◆ Excerpted passage:
By Tracy Brynne Voyles, University of Nebraska Press, 2022
Review by Ruth Nolan Feb 14, 2023

Salton Sea Rally banner, Oct 12, 2022. Photo: Ruth Nolan
In an important and aesthetically intoxicating book, The Settler Sea: California’s Salton Sea and the Consequences of Colonialism, author Tracy Brynne Voyles wastes no time digging into the major problems facing southern California’s Salton Sea. She also makes it clear that this book is a celebration of the ongoing beauty and resilience of life – and a dedication to environmental problem solving for the Salton Sea and for the Cahuilla and other Native people who have lived here for at least 10,000 years.
The opening chapter, “A World on the Brink,” is a wake-up call announcing the environmental and social justice crises afflicting the human-ecologic fabric of the 15-mile wide, 45-mile-wide inland body of water situated in a rural, extremely hot landscape below sea level not far from the U.S.-Mexico border.
The book title derives its name from the fact that the history and original character of the Salton Sink have been largely commandeered by Anglo-European settlers who, upon arrival beginning in the 17th century, imposed their patterns of large-scale resource extraction with little if any understanding or concern for the possible consequences inflicted on the environment and the Native American people. In addition, the settlers grossly marginalized, both physically and in decision-making, these indigenous people with their deep historical and cultural knowledge of the Salton Sea and the surrounding landscapes. The resource extraction – lithium production, large-scale renewable energy development, and rapid urbanization – comes with debilitating environmental and cultural consequences that we are witnessing today, here and across the neighboring Mojave Desert.

◆ Recorded data:
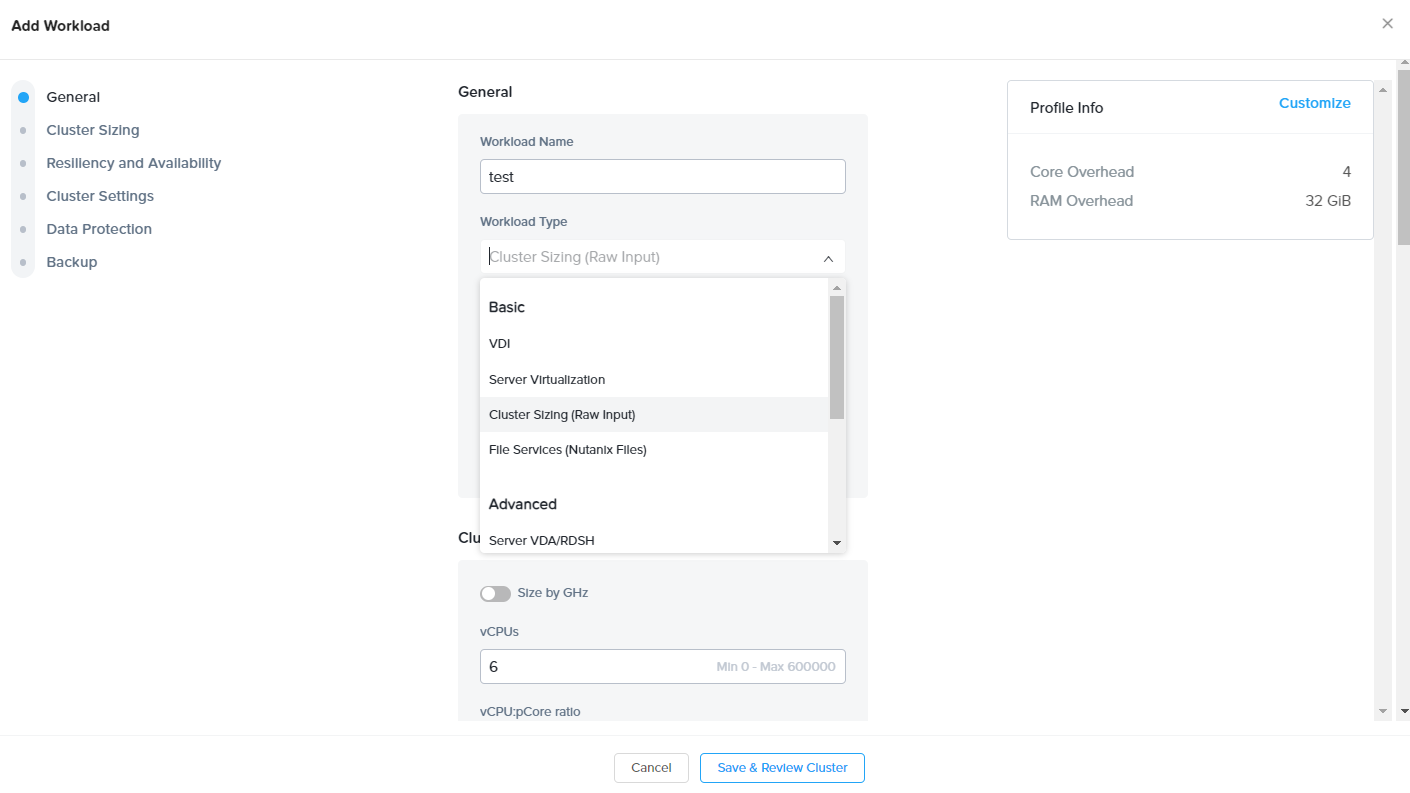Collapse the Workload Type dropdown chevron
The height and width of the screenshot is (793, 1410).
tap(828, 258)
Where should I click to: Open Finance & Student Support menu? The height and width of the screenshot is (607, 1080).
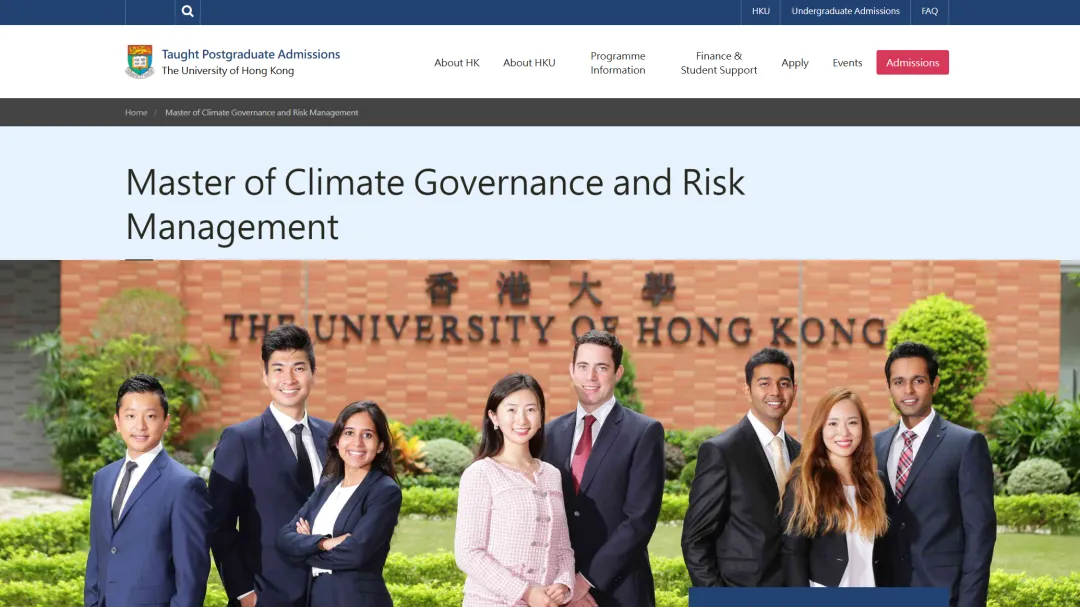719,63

◆ Task instructions:
1/ From the Salton Sea book review, set down the passage between "The book title" and "neighboring Mojave Desert.", inclusive.
2/ Using the Salton Sea book review, decide whether each statement agrees with it, and answer yes or no with the deciding words quoted: (a) The Cahuilla and other Native people have lived near the Salton Sea for at least 10,000 years. (b) The book's opening chapter is titled "A World on the Brink." (c) Anglo-European settlers began arriving in the 18th century.
3/ Write the next part of the Salton Sea book review, picking up after its final sentence.
The lines after the Salton Sea book review have nothing to do with it.

◆ Results for each task:
1/
The book title derives its name from the fact that the history and original character of the Salton Sink have been largely commandeered by Anglo-European settlers who, upon arrival beginning in the 17th century, imposed their patterns of large-scale resource extraction with little if any understanding or concern for the possible consequences inflicted on the environment and the Native American people. In addition, the settlers grossly marginalized, both physically and in decision-making, these indigenous people with their deep historical and cultural knowledge of the Salton Sea and the surrounding landscapes. The resource extraction – lithium production, large-scale renewable energy development, and rapid urbanization – comes with debilitating environmental and cultural consequences that we are witnessing today, here and across the neighboring Mojave Desert.

2/
(a) Yes: "the Cahuilla and other Native people who have lived here for at least 10,000 years."
(b) Yes: "The opening chapter, “A World on the Brink,” is a wake-up call"
(c) No: "upon arrival beginning in the 17th century"

3/
Dried canals and exposed shoreline along Salton Sea in Desert Shores, looking towards Santa Rosa Mountains. Photo: Ruth Nolan
Throughout the book, Voyles powerfully suggests that finding solutions to the glaring problems call for a decolonization and restructuring in the environmental movement. She makes it clear that there is far more about the Indigenous diaspora as related to the life and legacy of the region than has previously been presented in much of the literature and public image-making about the Salton Sea. This book does much to establish the depth and complexity of these deep eco-cultural relationships that have shimmered across the desert as beautifully and invitingly as the sparkly sea itself under a hot desert sun, a true mirage come to life.
Voyles outlines how the ongoing environmental and social justice crisis at the Salton Sea has arisen from a colonial mentality which assumes that everything, absolutely everything in the desert, was placed there for short-term economic gain of the new arrivals at the expense of both the environment itself and the cultures and involvement of the Native people. This marginalization has not only displaced Native communities, but has also failed to include Native people in the conversation at all.
As Voyles says, “The questions of whose environmentalism we follow when it comes to the Salton Sea – as well as when it comes to myriad other environmental challenges – matters.” This urgent call for a re-structuring, even decolonization of how we approach environmental problems, may be the most important message in the book (p. 264)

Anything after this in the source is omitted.